Google quietly bought Mastercard credit and debit card records

It’s common knowledge that Google knows when we click on ads. But now, it also knows what we buy in brick-and-mortar shops, due to a previously unreported deal it cut with Mastercard to get our transaction histories, Bloomberg has discovered.

The offline credit card spending data, which anonymous Google insiders said cost millions of dollars, gives Google an unprecedented advantage over competitors such as Amazon, by helping it track users’ offline spending in stores.

The deal hasn’t been made public. The two companies reportedly hammered it out over the course of four years, according to four people with knowledge of the agreement, three of whom worked directly on it.

Mastercard has denied suggestions that the data could be used to identify exact purchases, but the Open Rights Group told the BBC that the confidential nature of the deal raises privacy issues.

Open Rights Group legal director Myles Jackman wondered – given that Google can now tell advertisers that people’s clicking on ads led to actual store sales – whether the company will cut any of those people in on the profit:

This raises serious concerns regarding the use of private financial data. Will Mastercard be compensating their clients for the data they have given away to Google for their own financial gain?

Don’t count your micropayments before they microhatch: The answer, of course, is that it will likely be a cold day in retail hell before that happens.

Christine Bannan, counsel with Electronic Privacy Information Center (EPIC), told Bloomberg that this is surprising news for consumers, and it’s not coming with enough context regarding what’s being done with our data or what we can do about it:

People don’t expect what they buy physically in a store to be linked to what they are buying online. There’s just far too much burden that companies place on consumers and not enough responsibility being taken by companies to inform users what they’re doing and what rights they have.

At any rate, both Mastercard and Google are claiming that shoppers’ individual details aren’t being tied to the buying profiles.

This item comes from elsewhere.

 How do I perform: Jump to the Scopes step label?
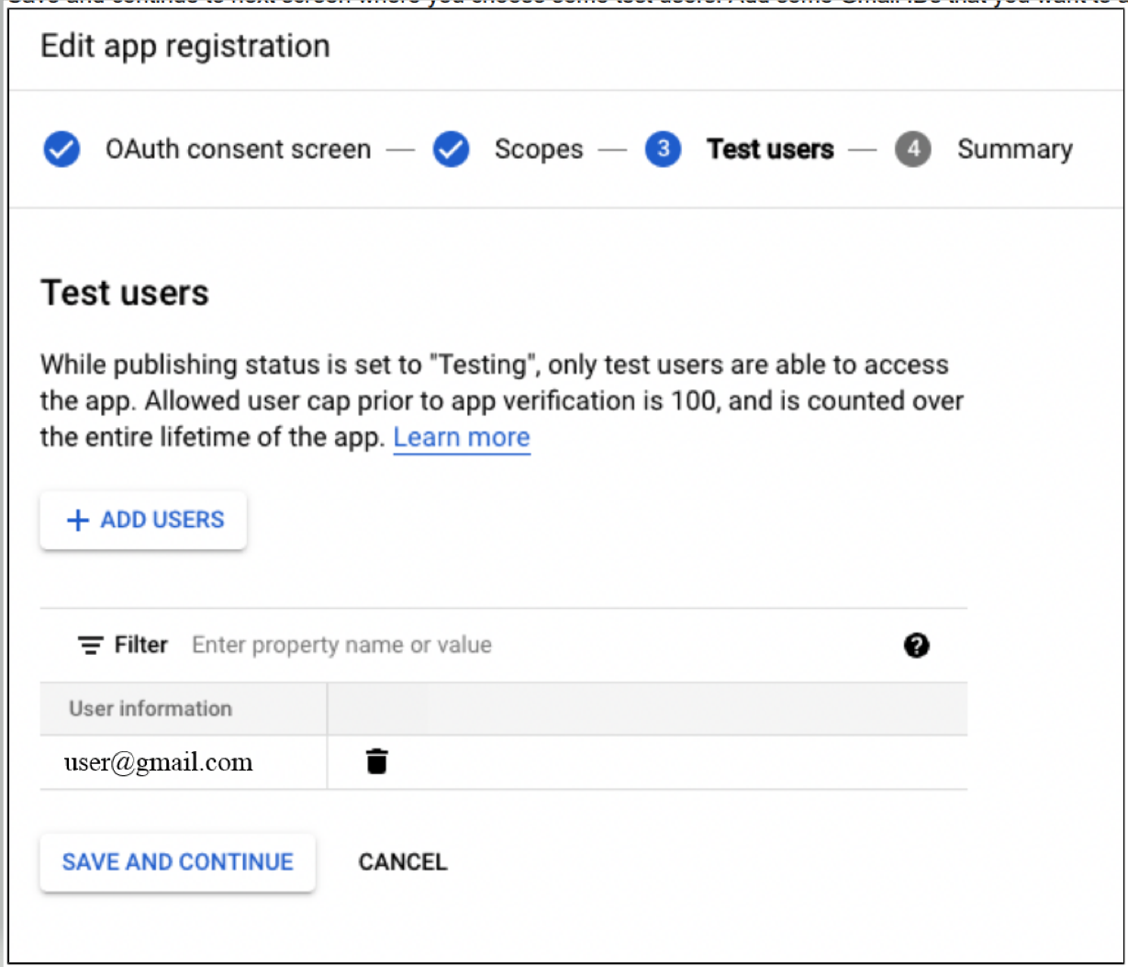point(538,149)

A Mastercard spokesman told Bloomberg that the payment company shares transaction trends with merchants and their service providers to help them measure “the effectiveness of their advertising campaigns.” He said that the information – including sales volumes and average purchase size – is shared only with merchants’ permission, and that it’s not tied to individuals:

No individual transaction or personal data is provided. We do not provide insights that track, serve up ads to, or even measure ad effectiveness relating to, individual consumers.

Google declined to comment on the partnership, but it did address a powerful new ads tool – called Store Sales Measurement – that its select partners have accessed over the past year. The tool lets retailers track whether their online ads led to a sale at a physical store in the US: information reliant on a “stockpile of Mastercard transactions” that Google purchased, according to Bloomberg.

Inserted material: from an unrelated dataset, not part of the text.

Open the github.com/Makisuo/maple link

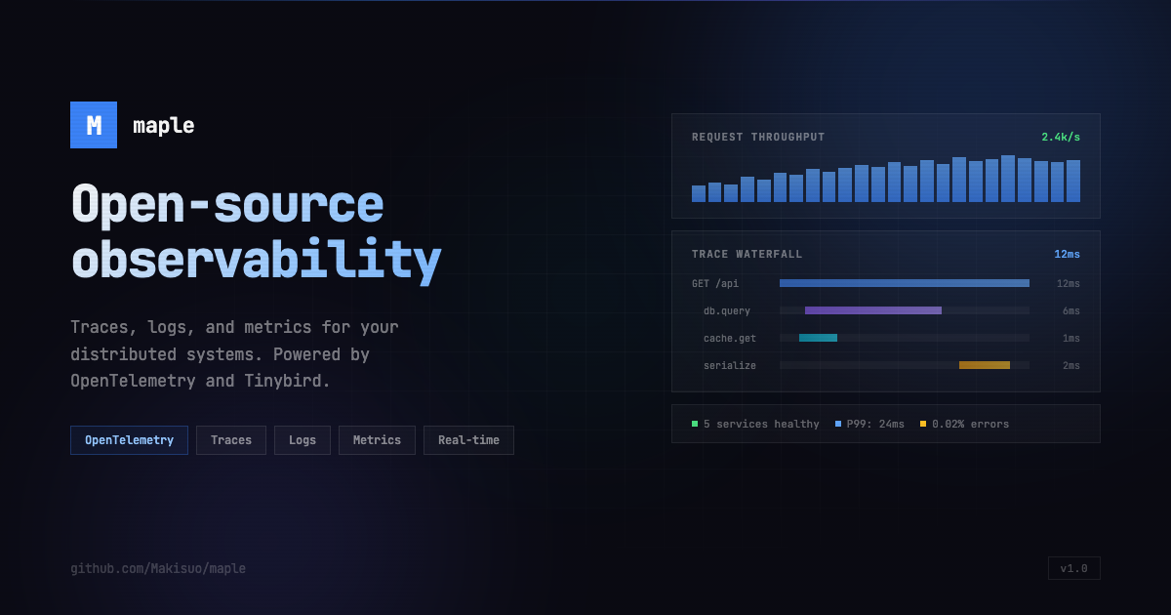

From a statement about the anonymization in Store Sales Measurement, provided by a Google spokeswoman:

Before we launched this beta product last year, we built a new, double-blind encryption technology that prevents both Google and our partners from viewing our respective users’ personally identifiable information.

We do not have access to any personal information from our partners’ credit and debit cards, nor do we share any personal information with our partners.

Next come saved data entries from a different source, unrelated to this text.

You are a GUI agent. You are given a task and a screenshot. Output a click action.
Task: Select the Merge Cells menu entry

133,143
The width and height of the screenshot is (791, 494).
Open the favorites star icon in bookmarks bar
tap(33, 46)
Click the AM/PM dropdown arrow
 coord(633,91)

People can opt out of ad tracking using Google’s Web and App Activity controls, the company said.

Mastercard likewise told the BBC that the data it provides to retailers – via its own “media measurement services” – is stripped of personally identifiable information (PII):

We only provide merchants and their designated service providers trends based on aggregated and anonymized data, such as the merchant’s average ticket size and sales volumes.

The “it’s anonymized” line is a familiar one, and it’s one that Big Data researchers love to skewer by doing things like pinpointing people after looking at a bunch of supposedly anonymized credit card transactions.

Bloomberg reports that multiple Google staffers objected to the fact that the Web and App Activity control didn’t provide people with a more obvious way for cardholders to opt out of this kind of tracking.

In the past year, we’ve seen Google employees protest work on both a censored search engine for China and artificial intelligence-enhanced targeting of drone strikes for the Pentagon.

Will Google employees similarly raise ruckus over Google’s hush-hush deal with Mastercard? If so, we’ll let you know.

In the meantime, it’s unknown whether Google has struck similar deals with other payment companies, though one of Bloomberg’s sources said that it’s approached other credit card companies. What we do know is what Google has already bragged about: it claims to have access to about 70% of US credit and debit cards information, shared through partners, though it hasn’t named those partners.

Make of that what you will, but it sounds like Google has brokered its way into knowing an awful lot about the majority of US consumers’ spending activity and is on track to know the same about even more of us. From Bloomberg:

That 70 percent could mean that the company has deals with other credit card companies, totaling 70 percent of the people who use credit and debit cards. Or it could mean that the company has deals with companies that include all card users, and 70 percent of those are logged into Google accounts like Gmail when they click on a Google search ad.

Google has approached other payment companies about the program.